Estos días ha tenido lugar el fallecimiento de un pariente relativamente próximo. La primera vez que fui a visitarle al Hospital tuve con él el siguiente diálogo: “¿Te traen la Comunión?” “No”, fue su respuesta. “¿Te gustaría recibirla?” “Sí”, “¿Quieres confesarte?” “Sí”. Le confesé y luego comentó a su esposa que se había quedado muy contento.
Esto nos pone delante de un problema que no podemos escamotear: ¿cómo afrontar la propia muerte? Es, me parece, la decisión más importante de nuestra vida, porque nos enfrentamos ante nuestro destino eterno. La absolución al penitente debidamente dispuesto supone la reconciliación con Dios y con la Iglesia, la devolución de la gracia y el estar debidamente preparado para enfrentarse a la muerte y al encuentro con Dios. Recuerdo que hace unos años leí una serie de entrevistas a personas conocidas y una de las preguntas era. ¿Cómo te gustaría morirte? Y solamente unas pocas respondieron la que para mí es la respuesta correcta: “En gracia”. Hay por parte de las familias un miedo atroz a decirle la verdad al enfermo para que no se asuste y por parte del enfermo también con frecuencia no se atreve a llamar a un sacerdote por la misma razón: “no vaya a asustarse mi familia”, por lo que cuando se encuentran con el sacerdote experimentan un considerable alivio. Muchos sacerdotes sin embargo pueden contar que cuando un enfermo se ha puesto en paz con Dios, el haber resuelto ese importante problema tiene en él la consecuencia de no sólo una mejoría psíquica, sino, a veces, incluso, una mejoría física que puede ser muy importante en casos que la enfermedad no sea necesariamente mortal.

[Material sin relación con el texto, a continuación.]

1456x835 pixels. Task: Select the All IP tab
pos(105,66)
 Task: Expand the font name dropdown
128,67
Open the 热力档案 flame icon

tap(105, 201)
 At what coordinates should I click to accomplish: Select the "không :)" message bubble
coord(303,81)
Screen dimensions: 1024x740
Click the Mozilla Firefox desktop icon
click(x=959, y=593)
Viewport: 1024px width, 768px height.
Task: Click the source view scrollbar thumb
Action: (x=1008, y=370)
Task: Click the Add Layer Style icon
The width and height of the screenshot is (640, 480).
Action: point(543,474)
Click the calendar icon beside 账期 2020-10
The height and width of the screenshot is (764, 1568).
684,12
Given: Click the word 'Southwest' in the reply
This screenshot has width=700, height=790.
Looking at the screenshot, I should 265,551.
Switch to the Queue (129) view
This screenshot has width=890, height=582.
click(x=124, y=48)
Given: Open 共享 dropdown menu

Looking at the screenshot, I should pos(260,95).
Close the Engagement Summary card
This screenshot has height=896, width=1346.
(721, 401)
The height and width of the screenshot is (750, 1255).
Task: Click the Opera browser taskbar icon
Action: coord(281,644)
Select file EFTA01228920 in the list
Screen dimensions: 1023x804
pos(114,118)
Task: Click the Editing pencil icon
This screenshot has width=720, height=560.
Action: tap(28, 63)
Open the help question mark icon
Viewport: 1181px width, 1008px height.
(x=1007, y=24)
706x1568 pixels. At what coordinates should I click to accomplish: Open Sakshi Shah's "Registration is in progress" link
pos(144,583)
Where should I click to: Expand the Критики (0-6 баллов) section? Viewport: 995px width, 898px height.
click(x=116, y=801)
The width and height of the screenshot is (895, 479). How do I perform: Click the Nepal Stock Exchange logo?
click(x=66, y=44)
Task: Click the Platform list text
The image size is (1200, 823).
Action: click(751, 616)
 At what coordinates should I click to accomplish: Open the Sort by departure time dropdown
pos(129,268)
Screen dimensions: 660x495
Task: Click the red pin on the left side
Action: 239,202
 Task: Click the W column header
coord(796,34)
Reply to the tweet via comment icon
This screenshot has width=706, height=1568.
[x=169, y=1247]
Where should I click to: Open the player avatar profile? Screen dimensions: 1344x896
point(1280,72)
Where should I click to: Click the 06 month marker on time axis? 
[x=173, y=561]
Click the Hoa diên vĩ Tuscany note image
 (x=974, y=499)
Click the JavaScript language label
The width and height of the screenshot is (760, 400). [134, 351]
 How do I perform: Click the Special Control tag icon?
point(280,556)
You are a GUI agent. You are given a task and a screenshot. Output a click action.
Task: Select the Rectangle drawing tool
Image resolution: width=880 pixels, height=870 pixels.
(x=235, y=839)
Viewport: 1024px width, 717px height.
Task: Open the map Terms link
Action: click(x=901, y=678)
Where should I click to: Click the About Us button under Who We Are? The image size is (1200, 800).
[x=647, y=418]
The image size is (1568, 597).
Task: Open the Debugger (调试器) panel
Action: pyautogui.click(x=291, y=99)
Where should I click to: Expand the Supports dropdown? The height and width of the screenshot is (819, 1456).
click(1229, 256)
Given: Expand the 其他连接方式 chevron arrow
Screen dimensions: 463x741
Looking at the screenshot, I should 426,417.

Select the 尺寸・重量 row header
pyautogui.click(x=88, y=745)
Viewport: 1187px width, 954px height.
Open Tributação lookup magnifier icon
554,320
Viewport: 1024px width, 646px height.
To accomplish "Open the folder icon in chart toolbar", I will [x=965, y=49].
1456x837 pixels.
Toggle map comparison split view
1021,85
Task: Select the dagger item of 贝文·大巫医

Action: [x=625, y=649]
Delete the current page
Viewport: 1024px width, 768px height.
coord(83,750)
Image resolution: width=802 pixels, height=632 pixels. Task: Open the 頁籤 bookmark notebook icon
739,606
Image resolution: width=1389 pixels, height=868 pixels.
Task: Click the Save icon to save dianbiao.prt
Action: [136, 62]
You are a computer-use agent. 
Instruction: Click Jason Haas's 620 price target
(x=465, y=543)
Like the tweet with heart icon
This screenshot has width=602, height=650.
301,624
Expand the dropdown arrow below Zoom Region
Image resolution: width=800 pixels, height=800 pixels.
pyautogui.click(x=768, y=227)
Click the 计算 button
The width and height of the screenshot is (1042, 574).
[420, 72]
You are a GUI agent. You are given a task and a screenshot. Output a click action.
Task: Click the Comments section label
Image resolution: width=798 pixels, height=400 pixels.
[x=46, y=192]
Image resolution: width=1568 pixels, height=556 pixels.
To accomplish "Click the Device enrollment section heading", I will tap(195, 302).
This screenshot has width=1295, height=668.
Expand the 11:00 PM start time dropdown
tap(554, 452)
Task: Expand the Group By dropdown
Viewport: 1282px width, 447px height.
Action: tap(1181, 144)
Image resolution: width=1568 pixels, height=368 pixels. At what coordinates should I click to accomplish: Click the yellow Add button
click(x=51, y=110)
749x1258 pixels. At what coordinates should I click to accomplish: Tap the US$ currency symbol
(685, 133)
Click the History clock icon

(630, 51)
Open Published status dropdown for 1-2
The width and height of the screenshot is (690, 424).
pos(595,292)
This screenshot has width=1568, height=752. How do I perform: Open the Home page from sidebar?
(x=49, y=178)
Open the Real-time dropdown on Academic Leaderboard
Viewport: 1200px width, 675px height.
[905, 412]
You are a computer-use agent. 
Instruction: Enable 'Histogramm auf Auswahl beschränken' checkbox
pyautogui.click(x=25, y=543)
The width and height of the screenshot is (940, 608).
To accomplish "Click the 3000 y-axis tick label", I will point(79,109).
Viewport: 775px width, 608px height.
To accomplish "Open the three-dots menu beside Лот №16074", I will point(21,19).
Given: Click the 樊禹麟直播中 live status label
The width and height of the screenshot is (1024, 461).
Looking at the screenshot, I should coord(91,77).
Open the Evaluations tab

El resultado de la confesión es un gran consuelo, paz y ánimo para afrontar la enfermedad. Como dice el Catecismo de la Iglesia Católica: “Toda la virtud de la penitencia reside en que nos restituye a la gracia de Dios y nos une con Él con profunda amistad. El fin y el efecto de este sacramento son, pues, la reconciliación con Dios. En los que reciben el sacramento de la Penitencia con un corazón contrito y con una disposición religiosa, tiene como resultado la paz y la tranquilidad de la conciencia, a las que acompaña un profundo consuelo espiritual. En efecto el sacramento de la reconciliación con Dios produce una verdadera resurrección espiritual, una restitución de la dignidad y de los bienes de la vida de los hijos de Dios, el más precioso de los cuales es la amistad con Dios” (nº 1468).
Con lo dicho está claro que personalmente, y lo recomiendo así a los demás, que no me haría ninguna gracia que, cuando me llegue el momento, no se me avise. Pienso que el informar al enfermo es un deber de los familiares para que así pueda, si quiere, abordar cristianamente la muerte. Para un hecho tan importante hay que ir debidamente preparado, aunque algunas cosas civiles, como el hacer testamento, conviene tenerlo hecho para evitar problemas a los demás. Pero hay otra pregunta: ¿cuándo? Recuerdo que mi padre nos tenía dicho que él no quería morirse sin saberlo, lo que no significa que haya que decirlo desde el primer momento. Cuando vimos que no le quedaban ya sino unos pocos días de vida decidimos darle la Unción de Enfermos lo que provocó su pregunta de qué enfermedad tenía, pues hasta aquel momento, aunque recibía regularmente los sacramentos, le habíamos ocultado su cáncer.